Wednesday, October 23, 2013


At the end of THREE PROBABILITIES  I said:

Some specific examples of the different intersections of probability and sublimity seems called for. I'll be drawing on my examples from TEN DYNAMIC DEMONS, since that's one of the essays in which I invoked the now untenable, Aristotle-derived association of "the impossible and improbable."
For the time being I'll supply just one of the ten: the trope I labeled "perilous pyschos."  For this trope I chose the literary-and-cinematic figure of Norman Bates.

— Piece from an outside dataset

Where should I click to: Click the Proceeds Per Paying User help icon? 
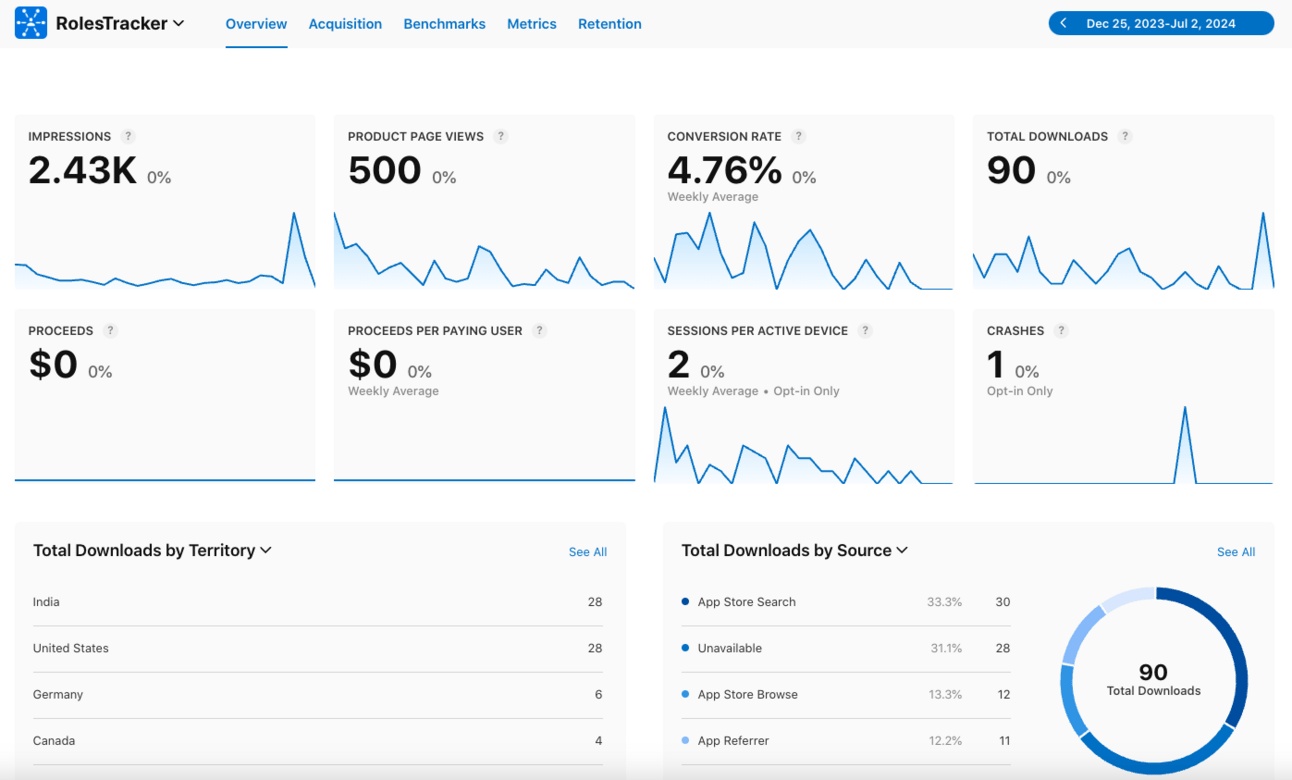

I considered drawing a comparison between the fictional character of Norman-- whose film I reviewed here -- and a film based on the principal real-life model for Norman, ED GEIN.  I do find GEIN to be a film bereft of the subtler types of antipathetic effect, of dread and awe: it is first and foremost a film about fear, where physical peril is the dominant threat.  Though GEIN tells the true story of the real psycho's misdeeds, it takes the form of "fictionalized reality" rather than a pure documentary. The film begins with a few quotes from persons who knew Gein or persons involved in his murders, but following this preface-like section, the film depicts all real-life events in a fictionalized manner, portraying events that a pure documentary could not legitimately represent, as with a scene where Gein traipses around his yard in his "woman-suit." Yet, even though GEIN pursues the tropes of fiction, it seems inappropriate to draw comparisons between even a fictionalized version of a real person and a completely fictional figure.

But it is appropriate to compare one version of Norman with another.  Here's the Anthony Perkins version, whom I view as "uncanny" due to the nature of his madness.

And here's another version, from the recent A&E teleseries BATES MOTEL.

MOTEL shuffles a few of the basic configurations of the original PSYCHO-- the nervous young man (still in high school here), his domineering mother, and the titular motel.  However, MOTEL shows none of the intensity of the madness depicted either by Bloch or by Hitchcock.   The ten episodes thus far aired have dealt with assorted mundane menaces-- a crooked sheriff, a white-slavery ring, a rapist-- who makes the mistake of raping Norman's mother, who retaliates by knife-murdering him-- and Norma Bates herself, who may be narcissistically devoted to her son but falls very short of the sort of dreadful madness one sees in Bloch and Hitchcock.  If the teleseries lasts long enough to develop the character of Norman-- who is depicted as nothing more than a slightly geeky, but not repulsive, young fellow who captivates some of the local girls-- BATES will certainly have him doing some of the same sort of things that the Bloch-Hitchcock character does.  But in the predominantly naturalistic atmosphere of the series, it seems unlikely that it will conjure forth any of the uncanny atmosphere utilized by either Bloch or Hitchcock.

A side-point: at the end of AFFECTIVE FREEDOM AND THE UNCANNY PT 1 I demonstrated the conditions under which a particular film-- in this case, the serial ACE DRUMMOND-- could have been naturalistic, uncanny or marvelous, depending on whether or not certain elements were present in the diegesis.  I viewed ACE as being dominated by the antipathetic affect of "awe" because I felt that this affect "trumped" those of "fear" and "dread," even though the other two were present and could have been dominant given the aforesaid alterations.  I want to add that it is feasible in some cases for the "subtler" affects to be "trumped" as well.  Hitchcock's suspense-drama SHADOW OF A DOUBT possesses a naturalistic phenomenality, for the monstrous "Merry Widow Killer" is principally a physical threat to anyone who discovers his identity, including his niece, "Young Charlie."  Yet though fear is the controlling affect, there are instances in which the film does depict moments of dread, a dread that stems from Young Charlie's anitpathy to her very relatedness to her insane relative.  This antipathy, at base a fear of psychological absorption by a threatening "Other," is not dwelled upon in SHADOW.  But roughly seventeen years later Hitchcock returned to a far more intense meditation upon that theme, thanks to his encounter with Robert Bloch's work.